Beginning with the first line of the data below, extract each line up to and including the one containing "Given: Collapse the". Copy them exactly and add nothing.

=======

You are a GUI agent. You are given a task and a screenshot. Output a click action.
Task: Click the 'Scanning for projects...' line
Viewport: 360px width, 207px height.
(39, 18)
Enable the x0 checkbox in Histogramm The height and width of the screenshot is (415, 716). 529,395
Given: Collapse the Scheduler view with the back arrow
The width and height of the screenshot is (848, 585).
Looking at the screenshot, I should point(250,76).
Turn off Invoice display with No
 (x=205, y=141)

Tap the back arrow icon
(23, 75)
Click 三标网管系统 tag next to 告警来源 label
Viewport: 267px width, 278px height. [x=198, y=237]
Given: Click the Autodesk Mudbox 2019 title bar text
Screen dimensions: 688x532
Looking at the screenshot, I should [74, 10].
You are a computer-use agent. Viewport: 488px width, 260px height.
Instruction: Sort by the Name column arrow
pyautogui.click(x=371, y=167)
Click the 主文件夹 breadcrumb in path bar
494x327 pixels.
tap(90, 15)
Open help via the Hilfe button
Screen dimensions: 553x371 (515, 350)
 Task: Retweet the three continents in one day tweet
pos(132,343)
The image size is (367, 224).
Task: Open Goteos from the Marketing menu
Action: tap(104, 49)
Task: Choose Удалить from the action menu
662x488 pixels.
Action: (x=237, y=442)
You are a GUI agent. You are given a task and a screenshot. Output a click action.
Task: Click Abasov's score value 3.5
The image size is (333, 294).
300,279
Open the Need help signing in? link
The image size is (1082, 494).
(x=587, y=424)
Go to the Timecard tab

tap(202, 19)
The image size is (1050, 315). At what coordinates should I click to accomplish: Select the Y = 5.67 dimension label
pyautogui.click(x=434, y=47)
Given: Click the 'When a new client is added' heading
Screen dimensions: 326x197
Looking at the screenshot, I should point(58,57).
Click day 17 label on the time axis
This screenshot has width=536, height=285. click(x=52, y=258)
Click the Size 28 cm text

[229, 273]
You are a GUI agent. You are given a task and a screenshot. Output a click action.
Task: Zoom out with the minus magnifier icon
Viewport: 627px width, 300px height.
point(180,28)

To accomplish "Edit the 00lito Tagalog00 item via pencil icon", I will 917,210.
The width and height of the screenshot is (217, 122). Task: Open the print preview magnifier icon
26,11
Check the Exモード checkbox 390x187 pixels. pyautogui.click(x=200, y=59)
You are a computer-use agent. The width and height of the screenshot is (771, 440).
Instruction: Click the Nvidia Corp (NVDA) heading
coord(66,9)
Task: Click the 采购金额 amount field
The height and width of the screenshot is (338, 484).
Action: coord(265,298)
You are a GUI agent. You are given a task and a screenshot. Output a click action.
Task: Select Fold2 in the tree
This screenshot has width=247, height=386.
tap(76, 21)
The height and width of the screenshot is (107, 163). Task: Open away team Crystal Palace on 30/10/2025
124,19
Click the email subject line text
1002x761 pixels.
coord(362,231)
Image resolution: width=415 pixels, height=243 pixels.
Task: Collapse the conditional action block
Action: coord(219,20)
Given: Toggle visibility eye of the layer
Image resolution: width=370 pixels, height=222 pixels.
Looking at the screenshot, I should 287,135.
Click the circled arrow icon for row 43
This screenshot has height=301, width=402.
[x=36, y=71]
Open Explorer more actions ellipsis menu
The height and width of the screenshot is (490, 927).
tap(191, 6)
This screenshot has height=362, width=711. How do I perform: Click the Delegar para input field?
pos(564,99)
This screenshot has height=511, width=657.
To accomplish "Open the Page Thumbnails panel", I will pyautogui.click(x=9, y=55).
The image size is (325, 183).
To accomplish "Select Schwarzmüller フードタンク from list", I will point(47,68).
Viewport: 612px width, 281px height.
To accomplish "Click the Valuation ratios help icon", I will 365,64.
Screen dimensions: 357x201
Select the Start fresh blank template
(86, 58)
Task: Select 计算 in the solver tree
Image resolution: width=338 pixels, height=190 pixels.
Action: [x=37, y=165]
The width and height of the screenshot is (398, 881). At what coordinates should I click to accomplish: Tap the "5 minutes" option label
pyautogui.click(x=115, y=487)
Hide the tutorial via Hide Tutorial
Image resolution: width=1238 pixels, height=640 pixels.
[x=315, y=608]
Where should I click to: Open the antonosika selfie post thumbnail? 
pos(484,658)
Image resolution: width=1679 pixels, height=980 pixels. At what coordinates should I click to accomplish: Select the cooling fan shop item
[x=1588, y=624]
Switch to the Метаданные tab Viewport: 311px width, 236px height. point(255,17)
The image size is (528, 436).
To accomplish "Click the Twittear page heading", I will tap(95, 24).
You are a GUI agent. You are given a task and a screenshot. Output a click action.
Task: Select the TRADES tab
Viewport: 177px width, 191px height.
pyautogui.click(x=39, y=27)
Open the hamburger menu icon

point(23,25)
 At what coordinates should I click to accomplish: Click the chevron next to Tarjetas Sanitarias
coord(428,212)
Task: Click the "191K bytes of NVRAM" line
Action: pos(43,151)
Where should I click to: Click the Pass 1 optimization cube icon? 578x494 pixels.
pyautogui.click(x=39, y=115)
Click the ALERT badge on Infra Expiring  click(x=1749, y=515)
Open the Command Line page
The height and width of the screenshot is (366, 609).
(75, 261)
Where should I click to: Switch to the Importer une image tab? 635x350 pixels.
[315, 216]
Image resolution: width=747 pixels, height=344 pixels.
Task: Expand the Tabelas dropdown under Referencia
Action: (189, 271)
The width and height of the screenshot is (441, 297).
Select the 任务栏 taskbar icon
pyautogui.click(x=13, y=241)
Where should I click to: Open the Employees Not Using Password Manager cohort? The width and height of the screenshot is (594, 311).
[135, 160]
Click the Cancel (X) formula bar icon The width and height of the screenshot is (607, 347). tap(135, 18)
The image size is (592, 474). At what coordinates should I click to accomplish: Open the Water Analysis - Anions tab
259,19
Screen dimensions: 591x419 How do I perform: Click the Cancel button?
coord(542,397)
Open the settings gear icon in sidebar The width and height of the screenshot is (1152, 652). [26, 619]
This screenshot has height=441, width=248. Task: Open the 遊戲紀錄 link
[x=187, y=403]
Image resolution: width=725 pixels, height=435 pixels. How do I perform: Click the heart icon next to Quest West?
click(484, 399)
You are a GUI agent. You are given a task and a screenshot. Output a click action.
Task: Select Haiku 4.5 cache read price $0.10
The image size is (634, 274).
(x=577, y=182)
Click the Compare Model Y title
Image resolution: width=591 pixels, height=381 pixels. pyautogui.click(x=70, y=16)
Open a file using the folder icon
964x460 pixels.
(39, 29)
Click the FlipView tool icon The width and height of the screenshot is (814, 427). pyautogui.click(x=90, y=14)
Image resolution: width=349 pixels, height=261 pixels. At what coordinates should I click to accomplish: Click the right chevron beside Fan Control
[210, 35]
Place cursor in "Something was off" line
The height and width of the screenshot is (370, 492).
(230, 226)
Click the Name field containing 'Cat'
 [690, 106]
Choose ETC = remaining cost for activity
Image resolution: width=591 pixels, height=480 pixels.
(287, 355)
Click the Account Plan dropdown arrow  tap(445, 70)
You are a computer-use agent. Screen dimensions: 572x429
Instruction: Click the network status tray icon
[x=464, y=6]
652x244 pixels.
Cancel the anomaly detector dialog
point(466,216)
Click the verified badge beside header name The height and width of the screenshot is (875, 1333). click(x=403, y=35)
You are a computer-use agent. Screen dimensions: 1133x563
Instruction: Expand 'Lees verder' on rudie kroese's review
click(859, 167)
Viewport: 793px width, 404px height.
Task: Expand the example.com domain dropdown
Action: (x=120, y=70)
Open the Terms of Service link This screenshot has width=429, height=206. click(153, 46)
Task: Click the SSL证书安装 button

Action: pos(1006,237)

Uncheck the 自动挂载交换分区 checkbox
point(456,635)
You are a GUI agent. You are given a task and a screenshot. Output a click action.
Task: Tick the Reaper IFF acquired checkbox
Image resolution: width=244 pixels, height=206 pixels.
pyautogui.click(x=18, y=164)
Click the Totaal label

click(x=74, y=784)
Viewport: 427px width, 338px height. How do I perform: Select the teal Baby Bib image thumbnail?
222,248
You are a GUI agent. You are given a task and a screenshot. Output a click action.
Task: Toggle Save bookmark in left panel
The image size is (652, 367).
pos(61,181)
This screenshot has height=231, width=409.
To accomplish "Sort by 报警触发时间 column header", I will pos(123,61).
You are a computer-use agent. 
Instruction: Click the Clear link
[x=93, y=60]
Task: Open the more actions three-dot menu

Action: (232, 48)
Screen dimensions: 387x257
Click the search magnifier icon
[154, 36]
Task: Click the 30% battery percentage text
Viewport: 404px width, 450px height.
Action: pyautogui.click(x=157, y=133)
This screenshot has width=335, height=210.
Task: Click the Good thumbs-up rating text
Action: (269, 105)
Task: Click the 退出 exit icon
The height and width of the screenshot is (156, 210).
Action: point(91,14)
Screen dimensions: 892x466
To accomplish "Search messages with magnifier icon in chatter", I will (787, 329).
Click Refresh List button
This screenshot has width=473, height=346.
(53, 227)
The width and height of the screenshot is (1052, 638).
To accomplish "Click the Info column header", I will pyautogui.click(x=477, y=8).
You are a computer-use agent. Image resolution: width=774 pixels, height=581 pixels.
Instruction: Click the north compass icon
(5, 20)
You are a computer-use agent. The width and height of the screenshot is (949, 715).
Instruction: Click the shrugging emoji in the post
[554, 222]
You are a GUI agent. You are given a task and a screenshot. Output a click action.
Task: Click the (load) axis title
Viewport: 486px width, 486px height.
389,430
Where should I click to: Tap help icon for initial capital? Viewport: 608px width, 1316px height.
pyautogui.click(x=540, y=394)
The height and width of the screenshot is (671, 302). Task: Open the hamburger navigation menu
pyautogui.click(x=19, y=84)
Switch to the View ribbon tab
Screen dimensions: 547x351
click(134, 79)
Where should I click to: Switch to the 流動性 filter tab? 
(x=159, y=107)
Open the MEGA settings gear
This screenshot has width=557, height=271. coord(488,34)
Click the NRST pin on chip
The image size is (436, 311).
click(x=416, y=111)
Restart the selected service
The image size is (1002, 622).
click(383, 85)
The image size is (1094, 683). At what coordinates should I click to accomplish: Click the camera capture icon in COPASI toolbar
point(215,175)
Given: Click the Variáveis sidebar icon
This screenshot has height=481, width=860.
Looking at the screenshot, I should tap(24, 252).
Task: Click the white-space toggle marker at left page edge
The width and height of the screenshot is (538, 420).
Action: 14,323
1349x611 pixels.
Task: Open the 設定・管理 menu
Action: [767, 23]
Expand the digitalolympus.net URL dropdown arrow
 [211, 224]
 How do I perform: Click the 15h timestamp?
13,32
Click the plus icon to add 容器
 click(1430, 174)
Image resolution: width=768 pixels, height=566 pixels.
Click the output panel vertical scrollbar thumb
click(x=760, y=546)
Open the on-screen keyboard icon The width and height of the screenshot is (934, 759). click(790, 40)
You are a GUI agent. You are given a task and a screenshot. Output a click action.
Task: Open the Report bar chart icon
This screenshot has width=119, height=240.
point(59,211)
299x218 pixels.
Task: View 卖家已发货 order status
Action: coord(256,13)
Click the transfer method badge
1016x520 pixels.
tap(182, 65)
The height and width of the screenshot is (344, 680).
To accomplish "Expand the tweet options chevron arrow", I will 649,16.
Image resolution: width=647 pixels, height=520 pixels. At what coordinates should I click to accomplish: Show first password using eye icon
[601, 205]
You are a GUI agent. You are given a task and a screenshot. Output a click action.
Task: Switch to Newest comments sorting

=======

Solved problem:
You are a GUI agent. You are given a task and a screenshot. Output a click action.
Task: Click the 'Scanning for projects...' line
Viewport: 360px width, 207px height.
(39, 18)
Enable the x0 checkbox in Histogramm The height and width of the screenshot is (415, 716). 529,395
Given: Collapse the Scheduler view with the back arrow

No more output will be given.